On se demande sérieusement si le Parti socialiste a soudainement gagné au Loto, parce que pour une gauche qui pleure misère, qui hurle à la justice sociale et à la sobriété écologique dès qu’un tramway augmente de 2 centimes, claquer une fortune dans un décor de comédie musicale pour dire « transports moins chers, propreté, sécurité, culture, bisous partout », c’est d’un cynisme exquis. On appelle ça recycler les vieux thèmes avec l’argent du contribuable. Ou plutôt, avec l’argent qu’on trouve on ne sait où, vu que le PS national est en soins palliatifs depuis dix ans.

Et puis arrive le moment star : la logorrhée légendaire. Seule sur scène, comme une diva oubliée qui refuse de quitter les planches, elle parle. Elle parle. Elle parle encore. On dirait un replay des années Mitterrand, mais avec trente-cinq ans de retard. Quant au public c’est un parterre de fidèles momifiés d’anciens combattants du PS version Club Med, qui applaudissent avant même qu’elle prenne la parole, par habitude, comme des chiens de Pavlov, en mode Conviction Zéro.

Le programme est un copier-coller de ses années-lumière, « logement digne », « environnement », « sécurité renforcée » (tiens, depuis quand la gauche ose prononcer ce mot sans s’excuser ?), le tout sans une seule mesure chiffrée, sans la moindre idée de comment payer la facture. Ça relève du vœu pieu. Idéal pour ne fâcher personne… et ne rien résoudre non plus.

Les vrais sujets sont Évacués avec l’élégance d’un prestidigitateur qui fait disparaître l’éléphant dans la salle. 

La déroute totale du PS ? Motus. L’effondrement moral et électoral de la gauche ? Chut. Les compromissions, les trahisons accumulées pendant des décennies ? Circulez, y’a rien à voir. Qui ne dit mot consent, et là, le consentement est écrasant. 

Elle critique l’édile écolo du bout des lèvres, sans jamais l’affronter vraiment c’est bien trop risqué de froisser l’électorat écolo en roue libre. Elle se pose en « rassembleuse », comme si prononcer le mot suffisait à effacer le temps qui commence sérieusement à poser question…  On parle de dynamisme et de nouveauté… on a droit à la bande-annonce du revival.

Bref, ce n’était pas un lancement de campagne. C’était une opération nostalgie bling-bling. Une démonstration de force logistique pour masquer l’absence totale de vision. Une gauche qui dénonce les inégalités le matin et organise des shows à l’américaine l’après-midi. Une gauche qui parle de justice sociale mais qui investit dans des spots lumières plutôt que dans des idées neuves.

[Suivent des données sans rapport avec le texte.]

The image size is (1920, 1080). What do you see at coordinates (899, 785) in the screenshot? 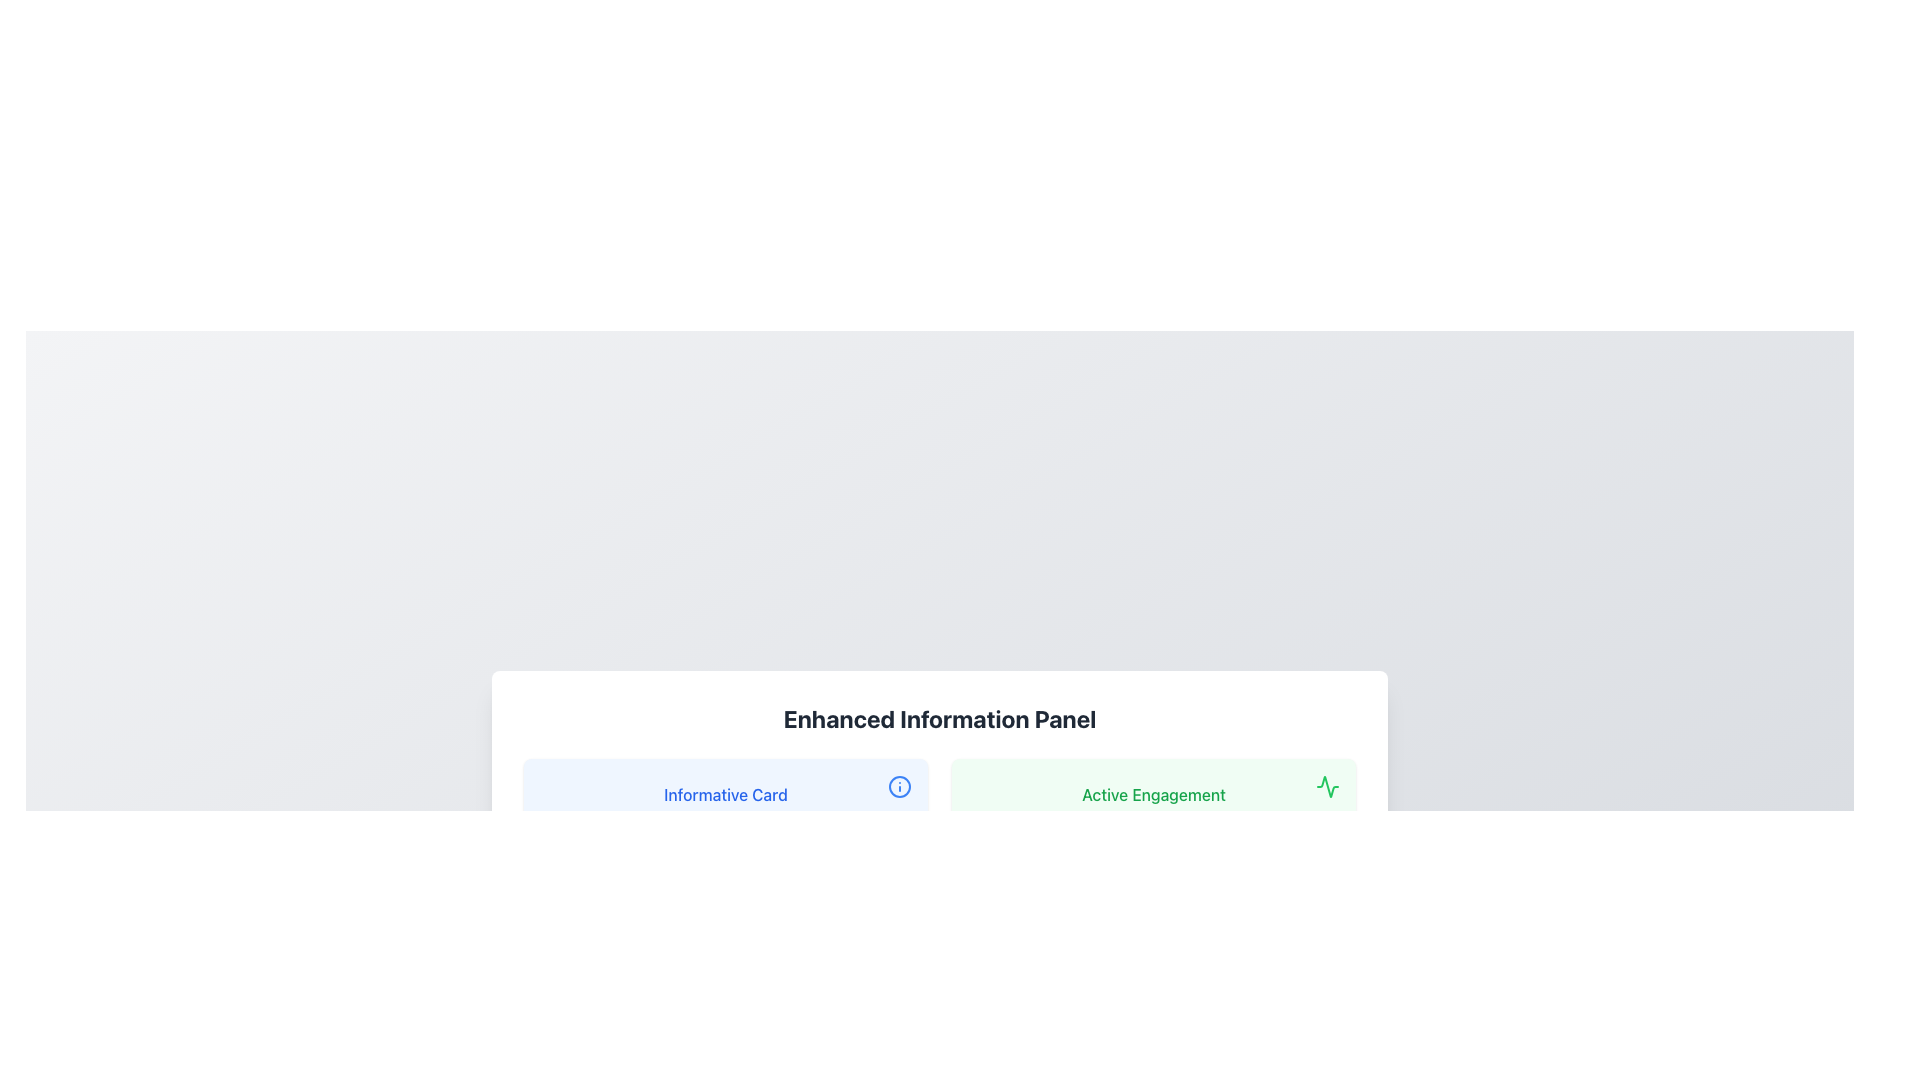
I see `the circular icon with a blue outline located in the upper-right corner of the Informative Card` at bounding box center [899, 785].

Catherine Trautmann n’a jamais réglé ses comptes avec la faillite de son camp. Jamais assumé les échecs. Jamais brisé les chaînes de l’appareil qui l’a portée. 

Elle est le symbole parfait de cette gauche, l’apparatchik fidèle qui recycle ses vieilles cassettes, ses vieilles poses, ses vieilles certitudes, et espère que les Strasbourgeois auront la mémoire courte.

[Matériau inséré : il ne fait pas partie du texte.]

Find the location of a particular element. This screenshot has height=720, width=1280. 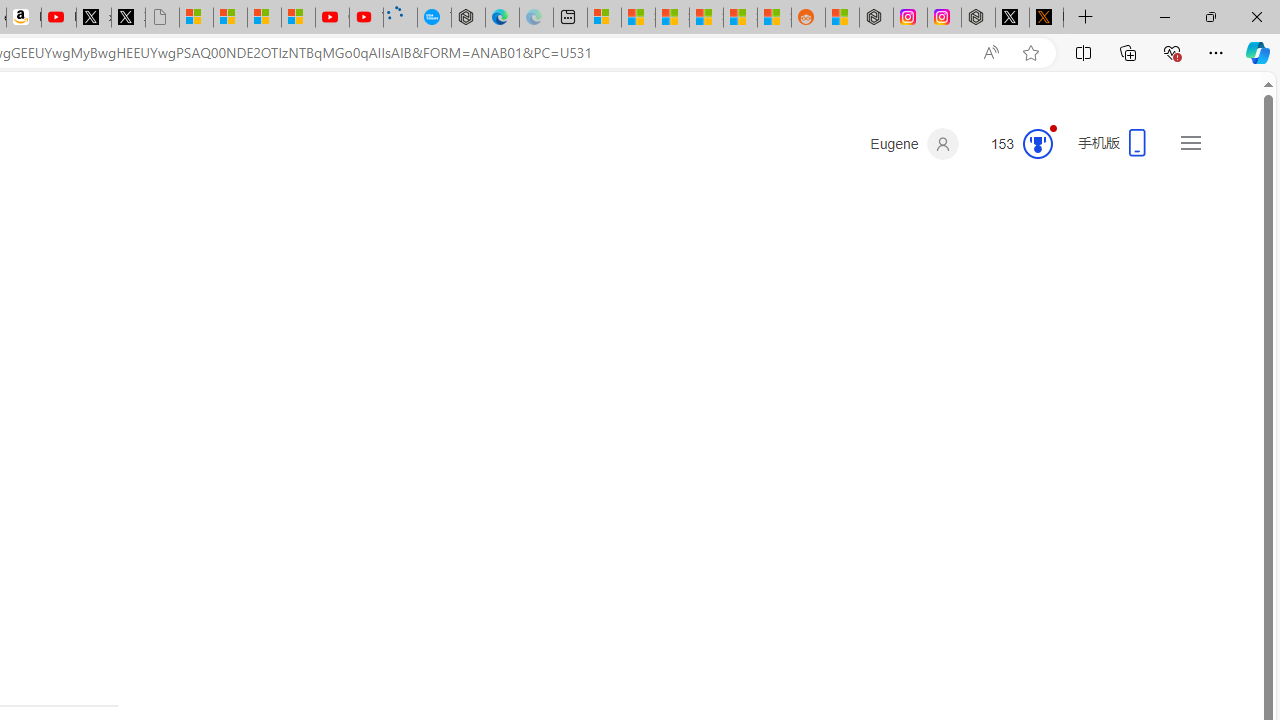

'Eugene' is located at coordinates (913, 143).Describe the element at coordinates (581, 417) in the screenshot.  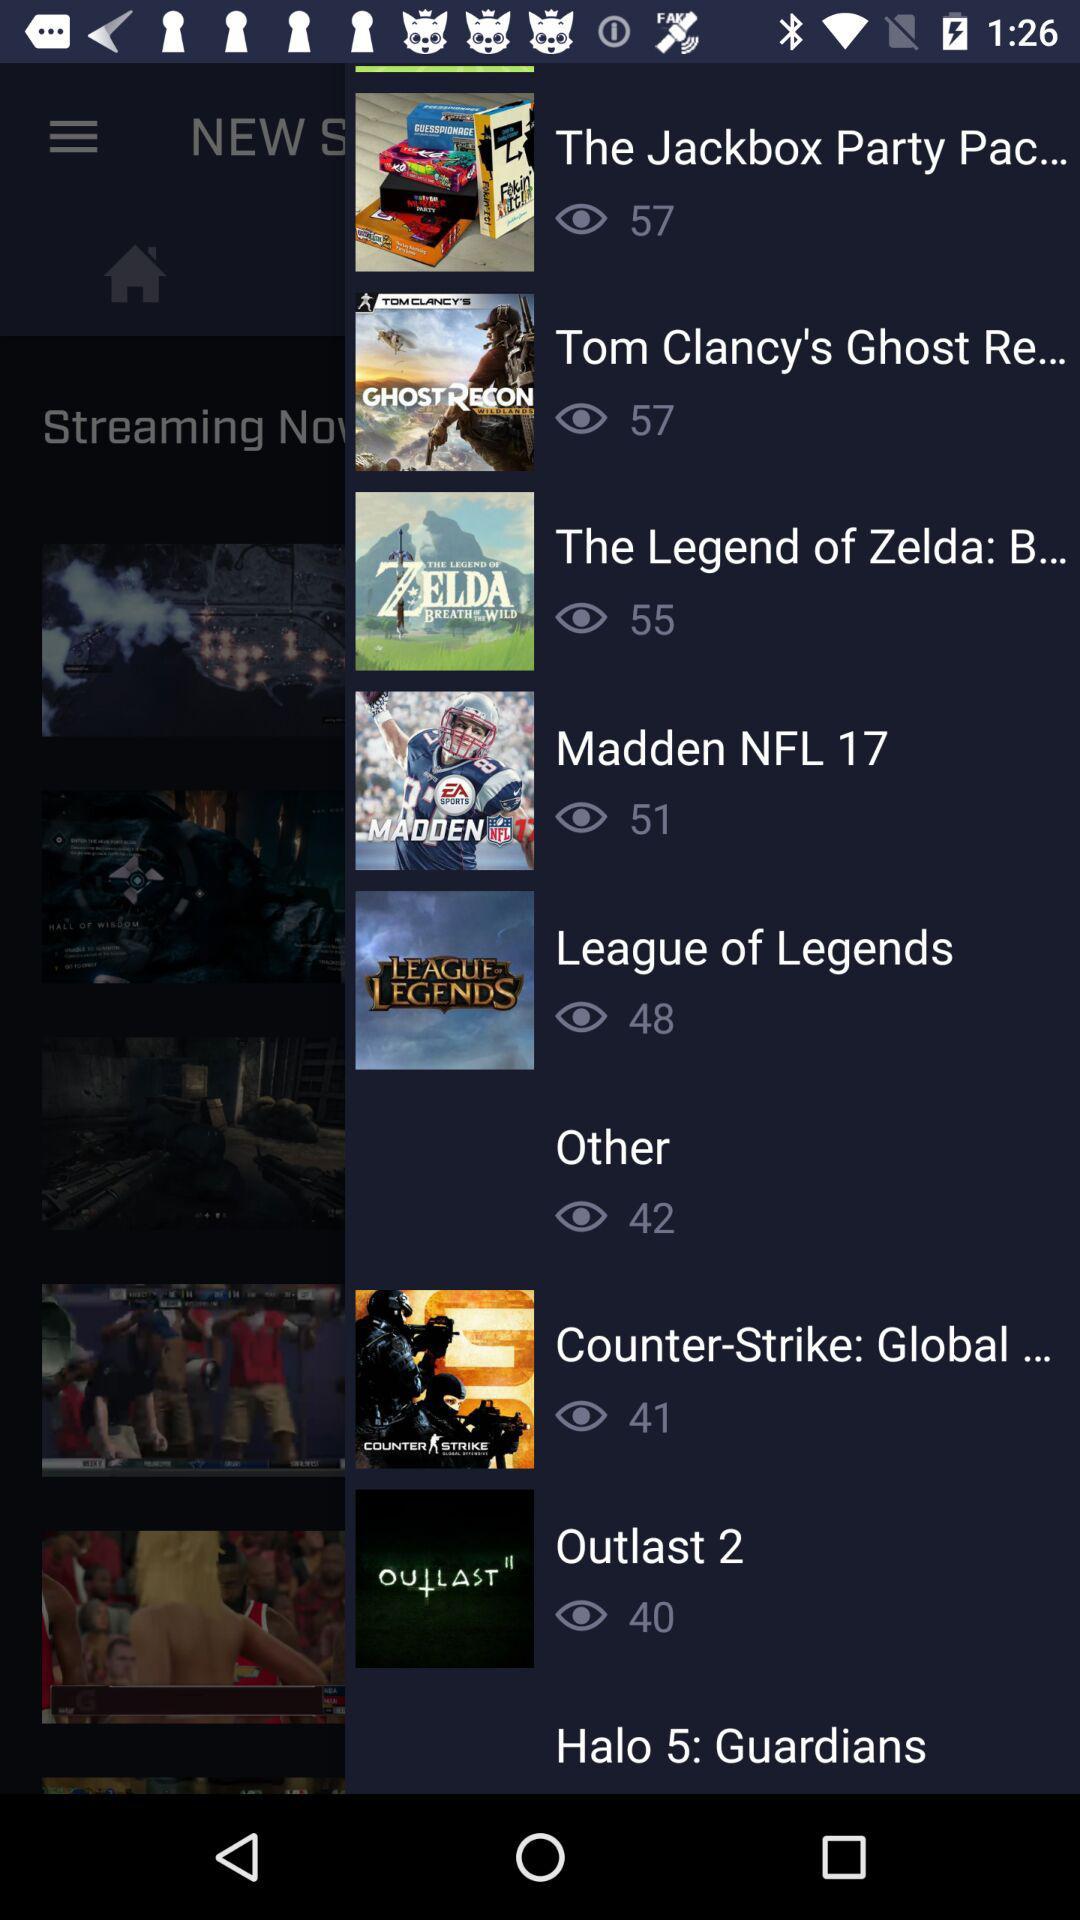
I see `views of second option` at that location.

Eh bien non. On n’oublie pas si facilement qu’on nous prend pour des cons avec un écran géant et un PowerPoint émotionnel.

Lionel Jospin parlait « d’erreur de casting ». Espérons que Strasbourg ne commette la même « erreur de casting ». Parce que dégager la gaucho verte, pour récupérer la gaucho collector, c’est la même soupe.